[发明专利]一种补体介导的血清抗体依赖性杀菌活性的检测方法

摘要

本发明公开一种补体介导的血清抗体依赖性杀菌活性的检测方法，包括菌悬液的制备及样品处理、杀菌检测和显色判定，当阳性血清对照组为阳性结果，阴性血清对照组、补体空白对照组和细菌活性对照组均为阴性结果时，待检血清显色或出现针尖状沉淀为阴性结果，即不具有杀菌活性；待检血清不显色或出现片状沉淀为阳性结果，即具有杀菌活性。
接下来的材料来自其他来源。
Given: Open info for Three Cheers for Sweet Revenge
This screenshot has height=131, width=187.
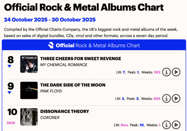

本发明方法无需采用肉眼逐一进行活菌计数，仅通过显色或不显色就可直观、快速地判定待检血清是否具有杀菌活性，每块微孔板同时设立各照为检测结果成立的条件，其检测步骤简便、快速、可靠准确。

主权项

一种补体介导的血清抗体依赖性杀菌活性的检测方法，包括以下步骤：(1)菌悬液的制备及样品处理①菌悬液制备在琼脂固体培养基斜面上复苏菌种，接种至液体培养基中扩增培养得到菌液，按照比浊法确定菌液的工作浓度，用生理盐水将菌液稀释成工作浓度即得菌悬液；②试剂准备显色剂配制成质量体积分数为0.1％～3％的显色剂溶液，将显色剂溶液过滤除菌，于2～8℃避光保存；③样品处理补体为与免疫动物非同源的动物血清、阴性血清为免疫动物注射生理盐水的血清，阳性血清为市售的目标菌的诊断血清，补体稀释至5～10倍，阳性血清和阴性血清分别稀释至原倍～10倍，将稀释5～10倍的补体与菌悬液按体积比为1:1～1:2的比例混合后冰浴静置2～30分钟得到活化菌悬液；(2)杀菌检测①加样稀释取待检血清加至无菌微孔板的样品孔中，用生理盐水进行倍倍稀释；阳性对照样品孔、阴性对照样品孔中分别加入稀释至原倍～10倍的阳性血清和稀释至原倍～10倍的阴性血清；补体空白对照孔和细菌活性对照孔分别加入液体培养基，每个对照重复三孔；②杀菌反应除细菌活性对照孔外，微孔板中的其余各孔均加入步骤(1)③所述的活化菌悬液，细菌活性对照孔中加入步骤(1)①所述的菌悬液，然后将微孔板于37℃条件孵育1～8小时，再在微孔板的每个孔中加入37℃预热的培养基，再孵育1～12小时；(3)显色判定①显色，在微孔板的每个孔中均加入步骤(1)②所配制的显色剂溶液后，于37℃孵育0.5～6小时显色；或将微孔板于2～8℃静置过夜，在微孔板的每个孔中均加入步骤(1)②所配制的显色剂溶液，于37℃孵育0.5～6小时显色；②判定显色或出现针尖状沉淀为阴性结果，即不具有杀菌活性，不显色或出现片状沉淀的为阳性结果，即具有杀菌活性；当阳性血清对照组为阳性结果，阴性血清对照组、补体空白对照组和细菌活性对照组均为阴性结果时，待检血清显色或出现针尖状沉淀为阴性结果，即不具有杀菌活性；待检血清不显色或出现片状沉淀为阳性结果，即具有杀菌活性。